Intrigué par mon allure studieuse au petit-déjeuner, un australien, chargé d’un rapport à l’Onu sur « les enfants des rues en Thaïlande » – en particulier aux frontières birmane (Mae Saï) et laotienne (Chiang Saen) – s’est invité à ma table. C’était il y a quelques mois. De retour à Chiang Mai, Simon et moi avons tout naturellement renoué une conversation laissée en suspens…. sur le problème du trafic d’enfants, d’origine birmane, laotienne et cambodgienne sur le territoire thaïlandais. A trois ans, ils vendent des fleurs dans les restaurants et sur les marchés, partout où il y a des touristes.
Je ne savais pas…
J’en rencontre tous les jours au « night bazar ». Etonnée de les voir traîner à 11 heures ou minuit, j’ai demandé un nombre incalculable de fois : « Maee you naï ? » (Ta mère est où) ? Immanquablement, l’enfant m’indiquait un vague endroit qui signifiait « par là ». Alors, rassurée, je lui achetais une rose ou une guirlande de jasmin pour 20 bahts…et lui s’éloignait dans la nuit, petite silhouette aux pieds nus, sourire timide, et regard implorant… vers une autre table, d’autres touristes, d’autres farangs au bon cœur…. 20 bahts plus 20 bahts qui souvent vont dans la poche de trafiquants d’enfants. « Maee », « mère » est un terme générique. Les enfants appellent « père », « mère », toute personne ayant l’âge d’être leur père ou leur mère, question de politesse. Lorsque je demande l’addition à un garçon ou une fille dans un restaurant, je ne crie pas « garçon ! », mais « nong », « petite sœur », ou «petit frère », question de politesse toujours. J’aurais dû savoir que « maee » ne voulait pas forcément dire la vraie mère. Dans les bordels, les salons de massages, les bars, la responsable des filles s’appelle bien « mamasan » (mère maquerelle). J’aurais dû savoir. Mais il y a tellement de choses qu’on ne sait pas. Qu’on ne cherche pas a savoir, que l’on n’a pas envie de savoir. Et combien même saurait-on, partirait-on pour autant en guerre contre les trafiquants de chair humaine ? Ça rapporte plus que la drogue paraît-il… Les roses, la drogue (colle, puis « yaa baa »), la prostitution… c’est le cheminement habituel de ces laisses-pour-compte, avec, au bout de la chaîne, le sida…D’où viennent ces enfants ? De familles absentes, père ou mère en prison ou morts. Mômes ayant fuit la violence d’un père alcoolique, la brutalité d’un beau-père et j’en passe. Livrés à eux-mêmes. Livrés à la rue. Les trafiquants de chair humaine, les trafiquants d’âme, eux, sont à l’affût et proposent protection à leurs jeunes proies. Ils deviennent leur nouveau père, leur nouvelle mère. Selon mon ami Simon l’australien, la condition des enfants thaï s’est beaucoup améliorée ces 20 dernières années, le problème aujourd’hui ce sont ces enfants sans identité, le plus souvent en provenance des pays limitrophes, ou les enfants des ethnies de montagne vivant parfois depuis des centaines d’années sur le territoire thaï, mais n’en possédant pas l’identité. (je reparlerai de ce problème lorsque Simon me donnera de plus amples informations)

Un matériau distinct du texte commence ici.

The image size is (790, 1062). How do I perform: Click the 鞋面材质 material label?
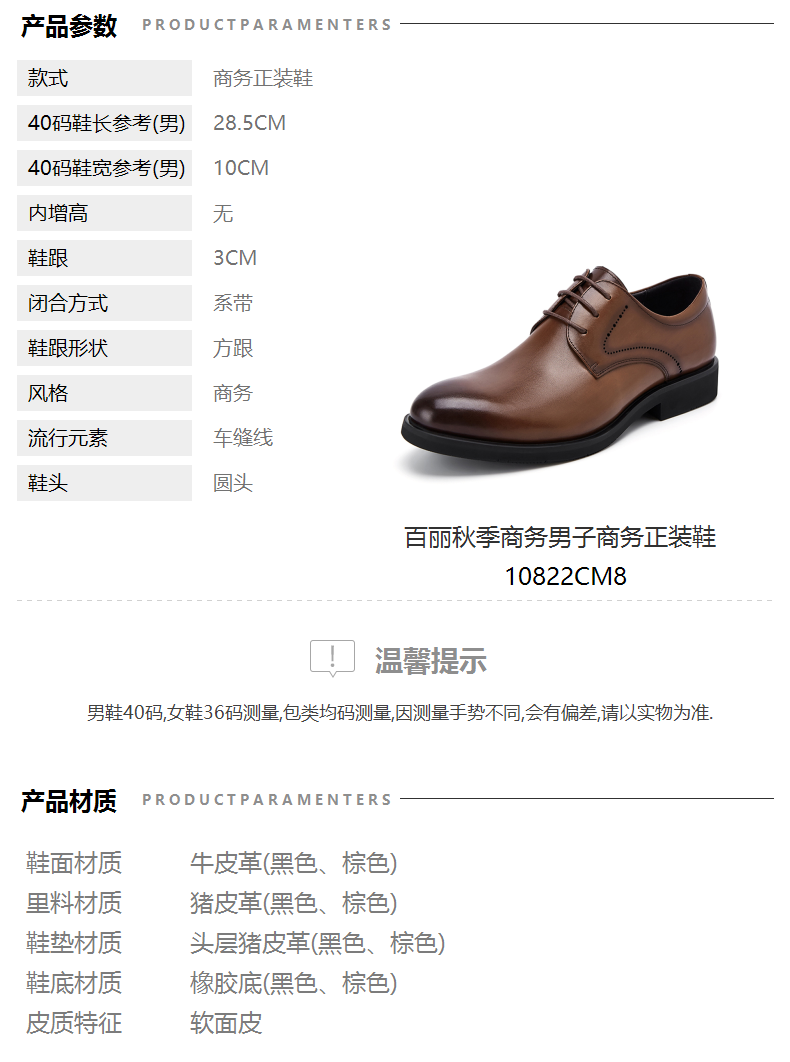coord(74,863)
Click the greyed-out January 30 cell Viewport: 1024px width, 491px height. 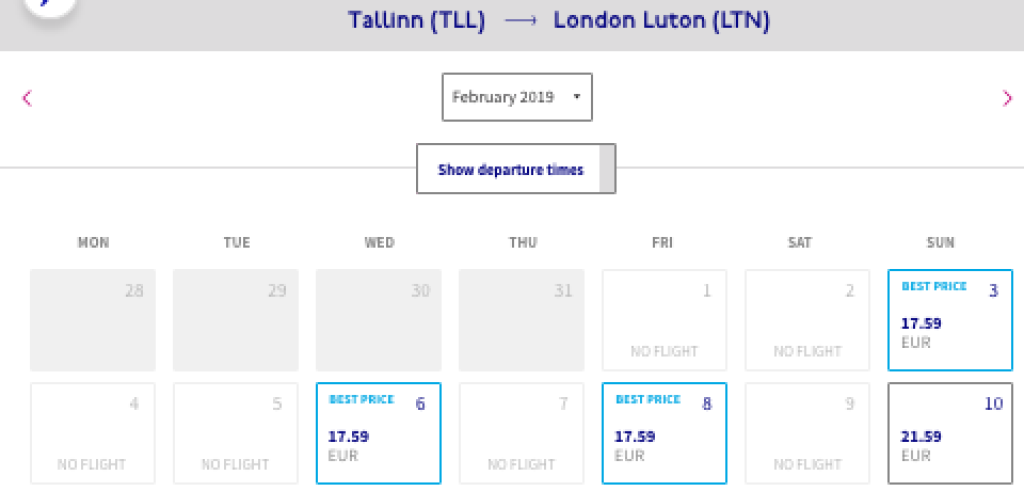coord(378,321)
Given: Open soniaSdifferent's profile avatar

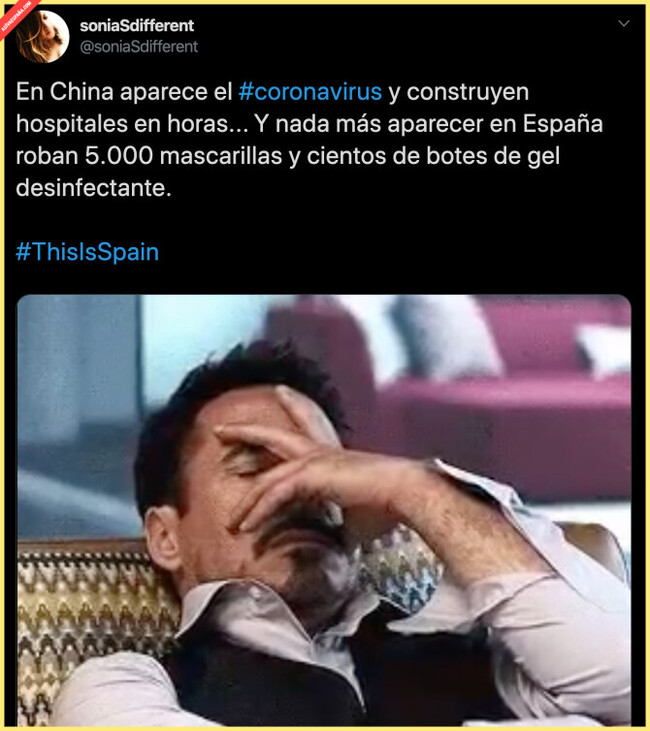Looking at the screenshot, I should pyautogui.click(x=42, y=36).
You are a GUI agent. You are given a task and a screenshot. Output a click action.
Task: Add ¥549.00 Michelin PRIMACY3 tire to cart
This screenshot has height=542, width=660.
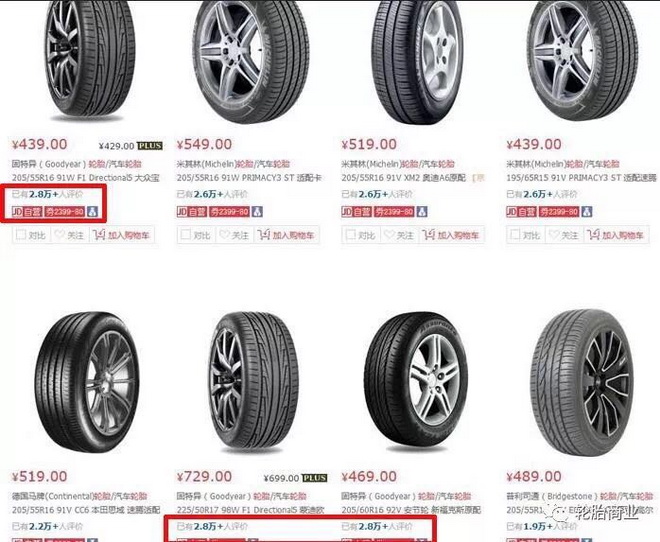pos(287,235)
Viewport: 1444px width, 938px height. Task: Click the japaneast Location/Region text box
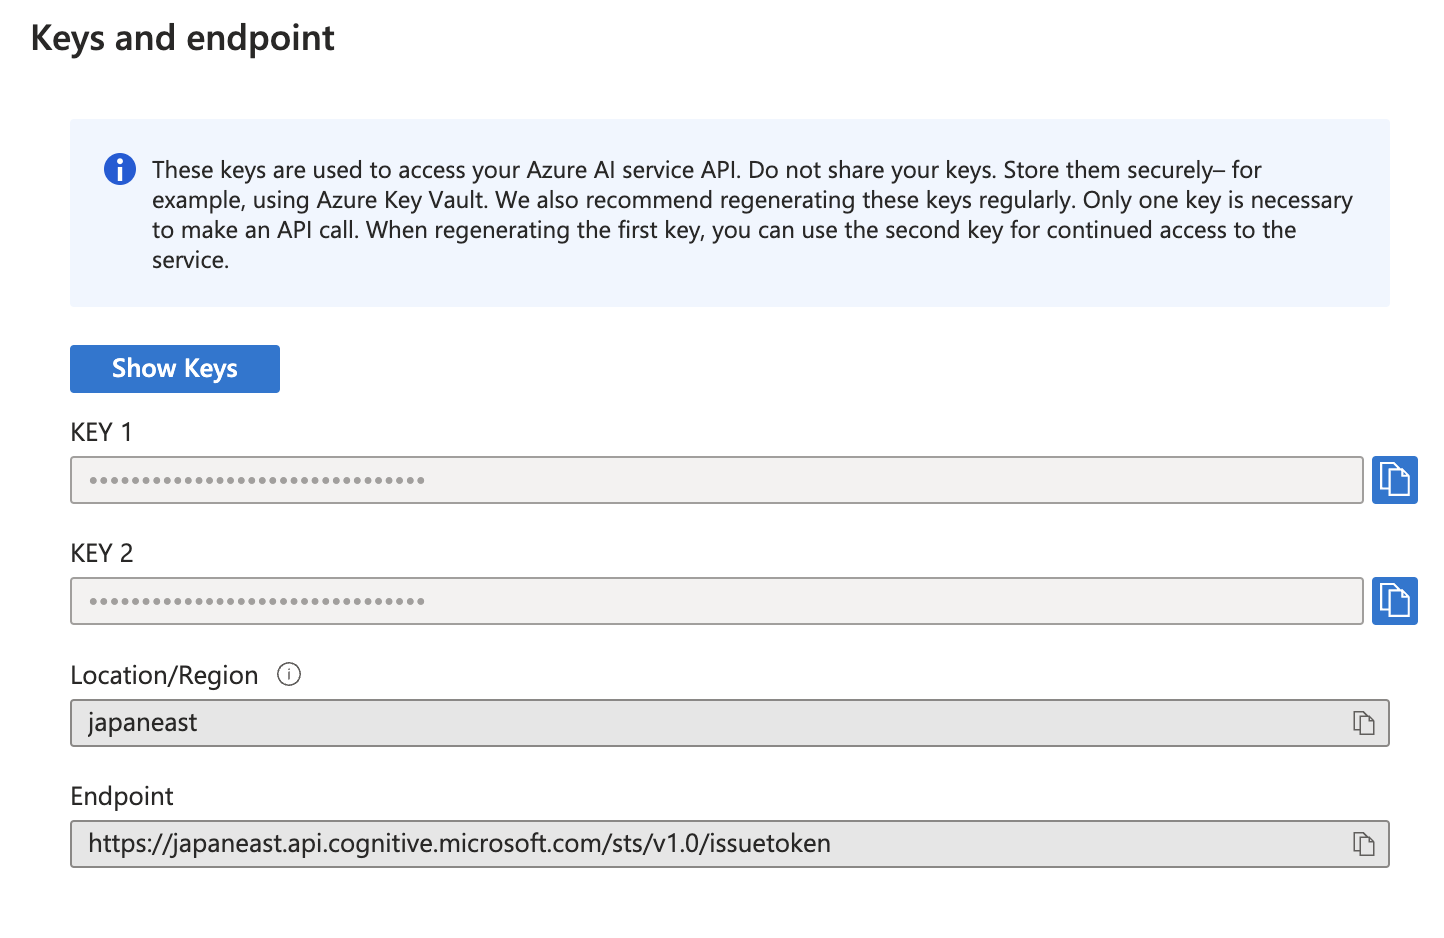[x=700, y=722]

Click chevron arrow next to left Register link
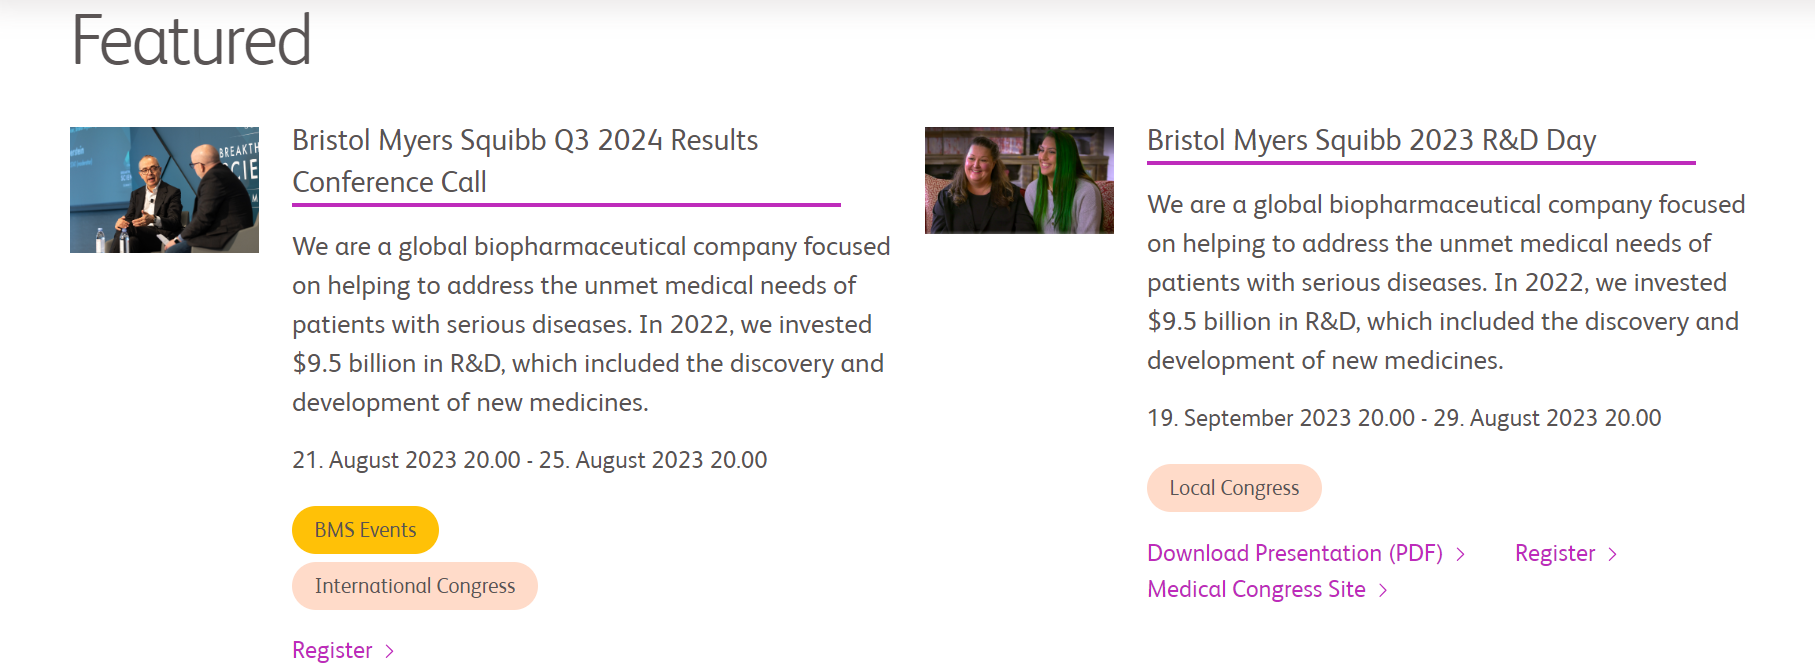pyautogui.click(x=390, y=651)
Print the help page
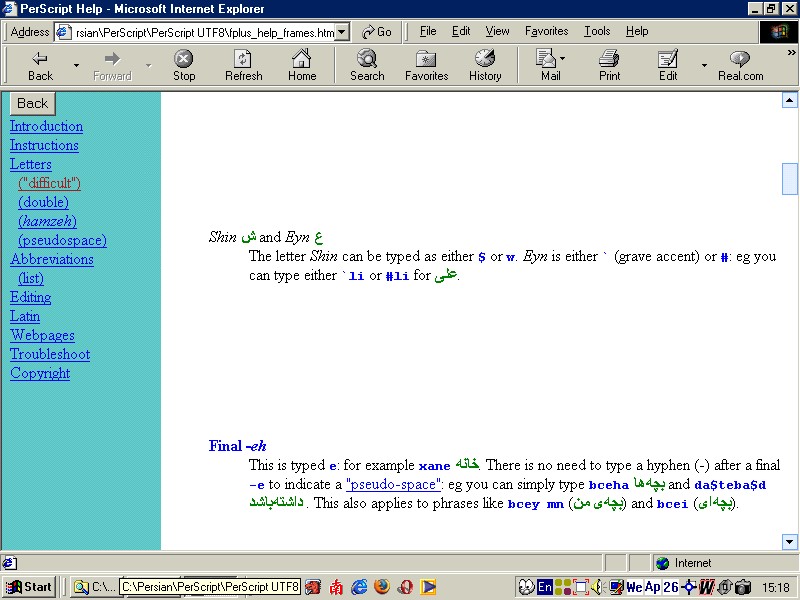 point(608,65)
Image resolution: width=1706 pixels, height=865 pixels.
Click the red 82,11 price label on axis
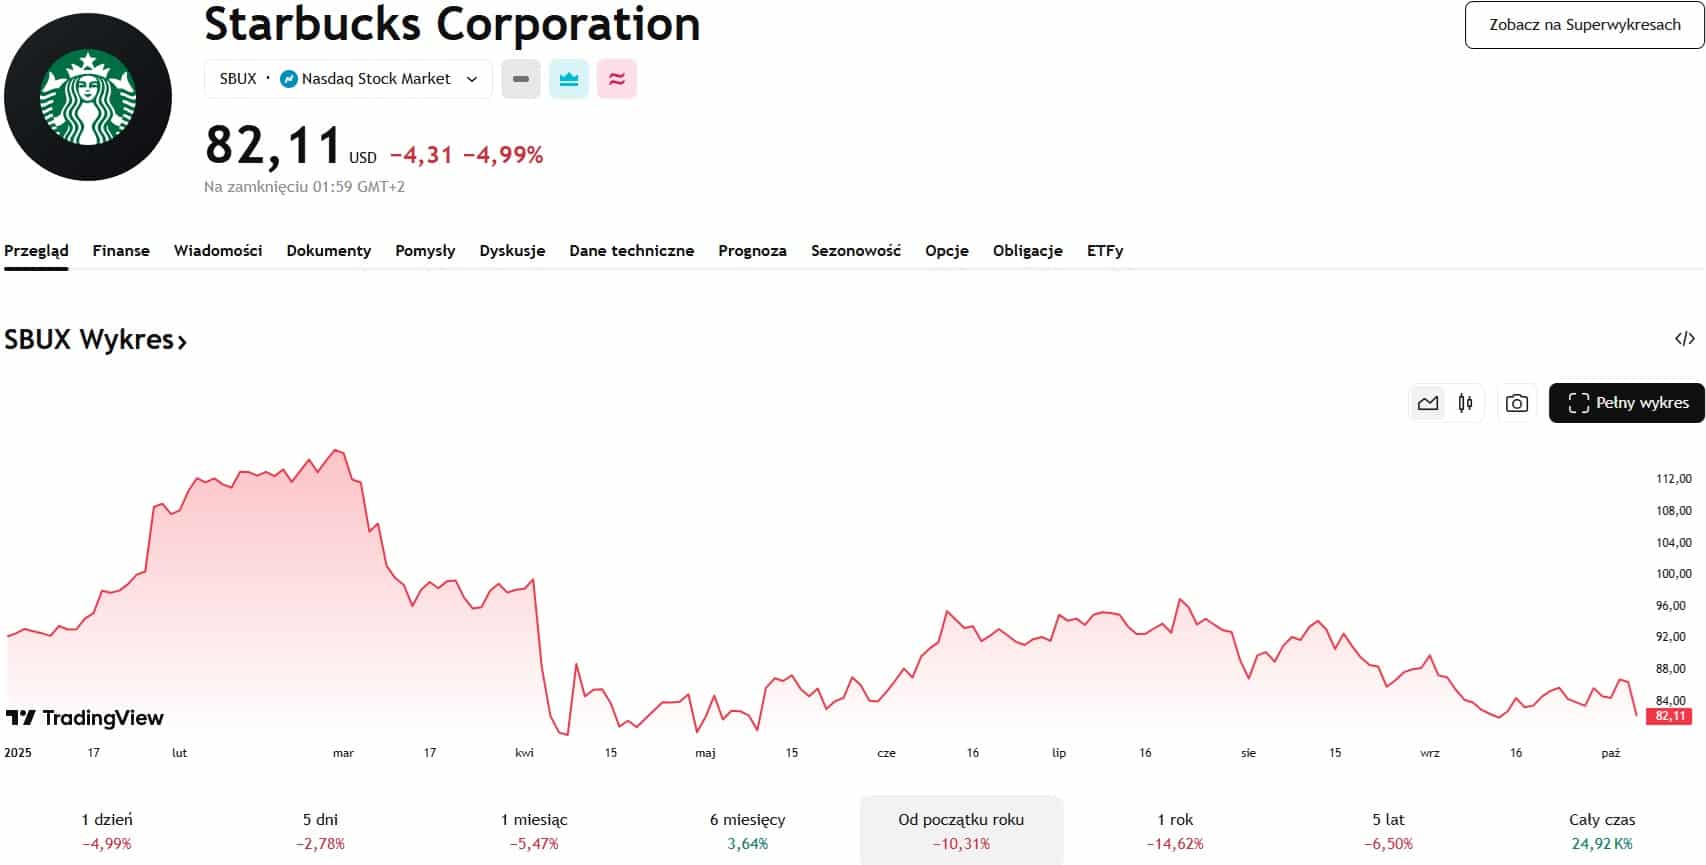[x=1670, y=716]
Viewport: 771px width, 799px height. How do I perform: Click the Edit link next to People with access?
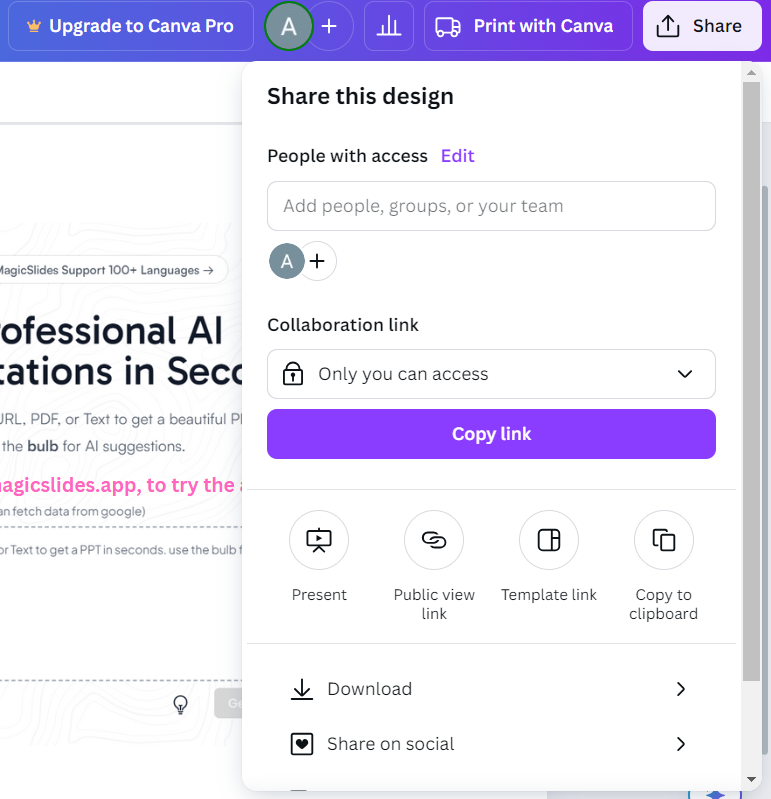pyautogui.click(x=458, y=156)
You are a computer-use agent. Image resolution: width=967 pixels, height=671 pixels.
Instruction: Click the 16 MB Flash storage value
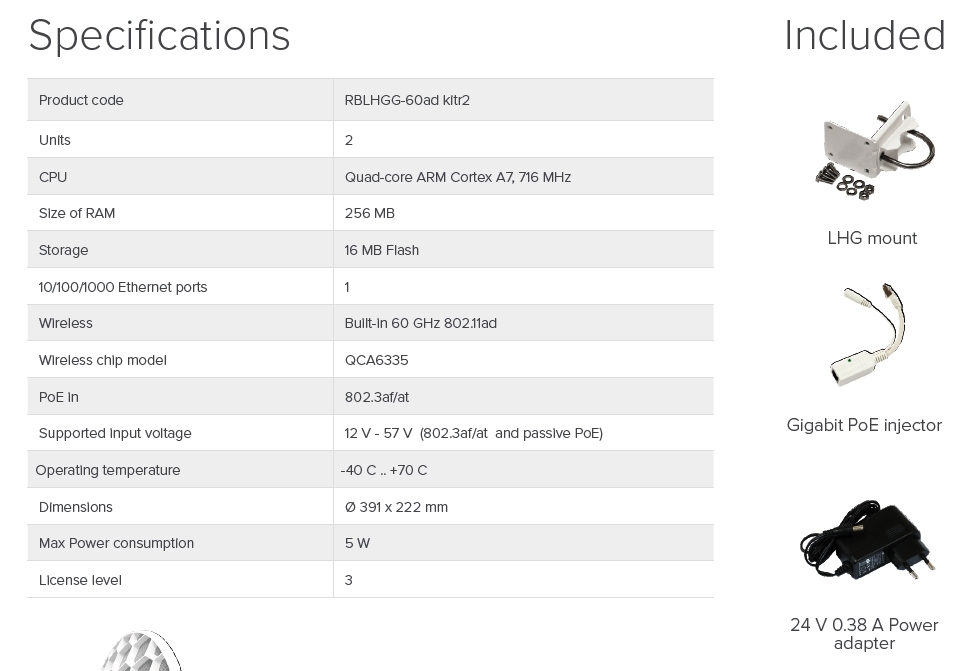point(381,250)
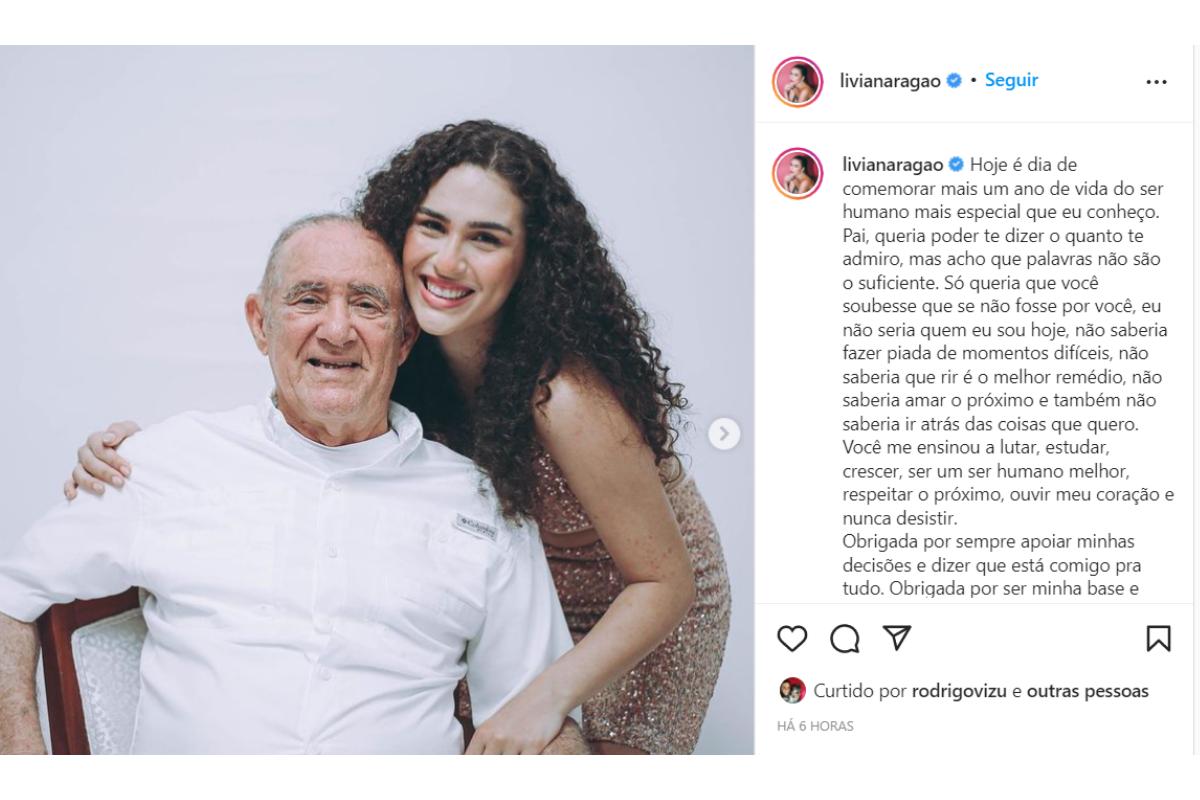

En démarrant cette note, j’avais l’intention d’aborder un autre sujet : celui de la censure en Thaïlande contre laquelle Simon l’australien – à qui j’expliquais le contenu de mon blog – cherchait à me mettre en garde. Il n’y a pas d’urgence. Je lui suis reconnaissante d’avoir eu peur pour moi et de m’avoir fait parvenir des documents en provenance de journalistes qui se battent pour la liberté de la presse en Thaïlande. Je les traduirai prochainement. Ça me donne quelques frissons rétroactifs ! En attendant, je vais me barder de mes appareils photo et interviewer quelques « chemises rouges » Na kha !
« Si les rouges gagnent en crédibilité » écrit l’éditorialiste du « Nation », « leur leaders devront formuler exactement ce qu’ils pensent que la nation devrait faire pour évoluer. Suivre le modèle occidental du nord où l’état prend soin de ses citoyens, de la naissance jusqu’à la mort ? Mais accepteront-ils de verser cinquante pour cent de leurs revenus en taxes ? Thaksin a été reconnu coupable de fraude et d’évasion fiscale, peut-il être le modèle d’un peuple qui réclame une vraie démocratie » ?
La démocratie a un prix. La liberté a un prix. Savoir, faire savoir a aussi un prix apparemment.